I am reading Dummit and Foote on Irreducibility in Polynomial Rings. In particular I am studying Proposition 12 in Section 9.4 Irreducibility Criteria.

Proposition 12 reads as follows: Let I be a proper ideal in the integral domain R and let p(x) be a non-constant monic polynomial in R[x]. If the image of p(x) in (R/I)[x] cannot be factored in (R/I)[x] into two polynomials of smaller degree, then p(x) is irreducible in R[x].

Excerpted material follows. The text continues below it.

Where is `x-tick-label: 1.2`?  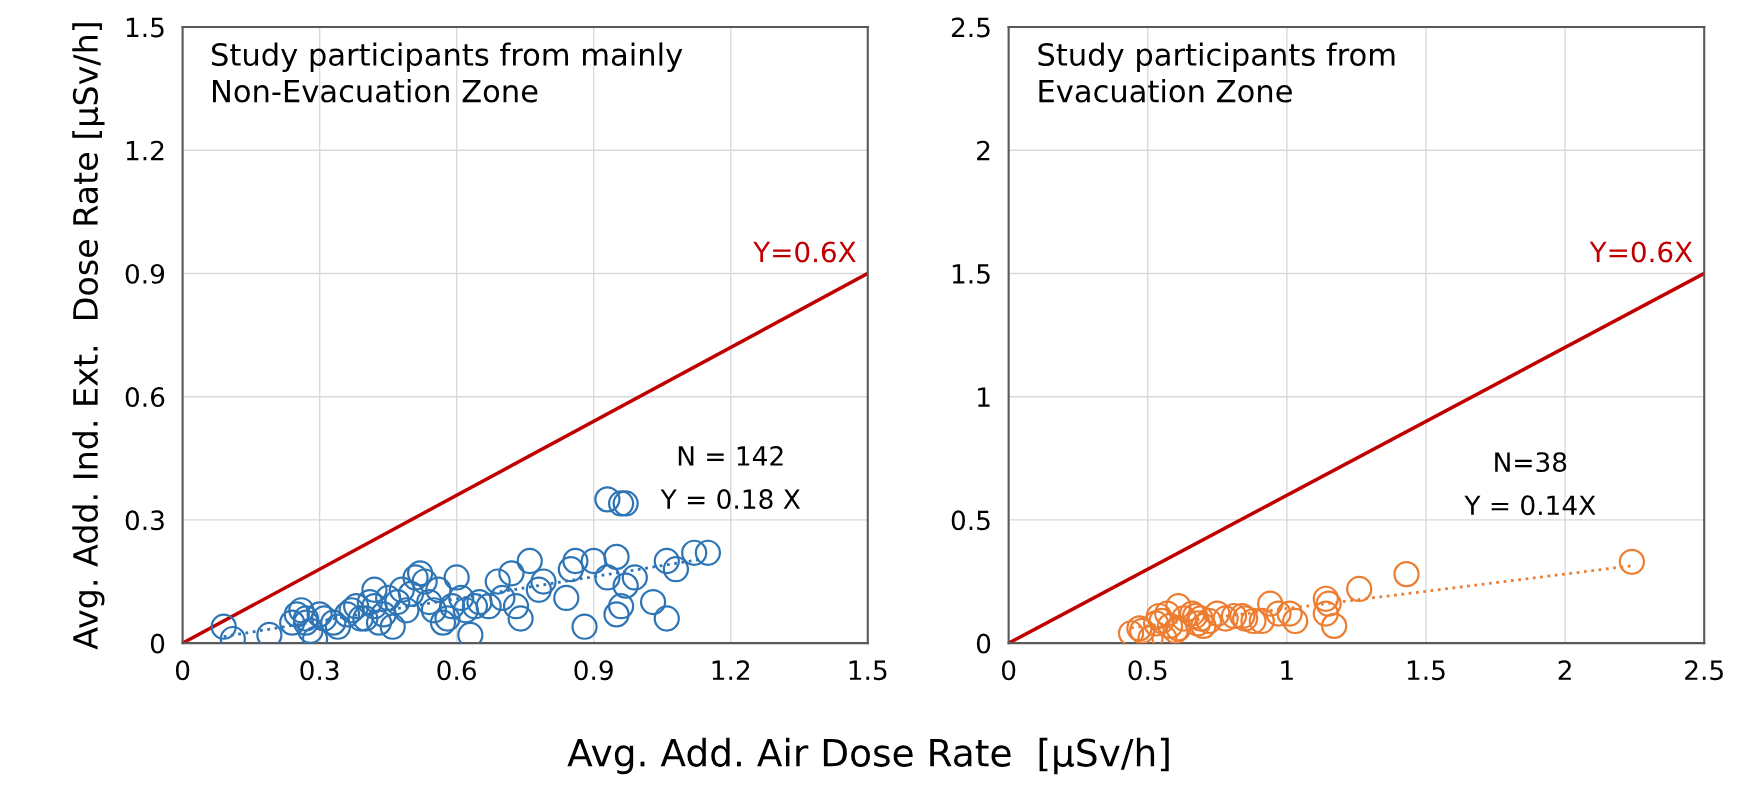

The proof in D&F reads as follows:

Proof: Suppose p(x) cannot be factored in (R/I)[x]. This means that there are monic non-constant polynomials a(x) and b(x) in R[x] such that p(x) = a(x) b(x). By Proposition 2, reducing the coefficients modulo I gives a factorization in (R/I)[x] with non-constant factors, a contradiction

BUT! Proposition 2 shows that there is an isomorphism between R[x]/I and and (R/I)[x]. How does this guarantee a factorization of p(x) in (R/I)[x]?

For your information Proposition 2 in D&F reads as follows: Proposition 2. Let I be an ideal of the ring R and let (I) = I[x] denote the ideal of R[x] generated by I (the set of polynomials with coefficients in I).

Then $\displaystyle R[x]/(I) \cong (R/I)[x] $

In particular, if I is a prime ideal of R then (I) is a prime ideal of R[x].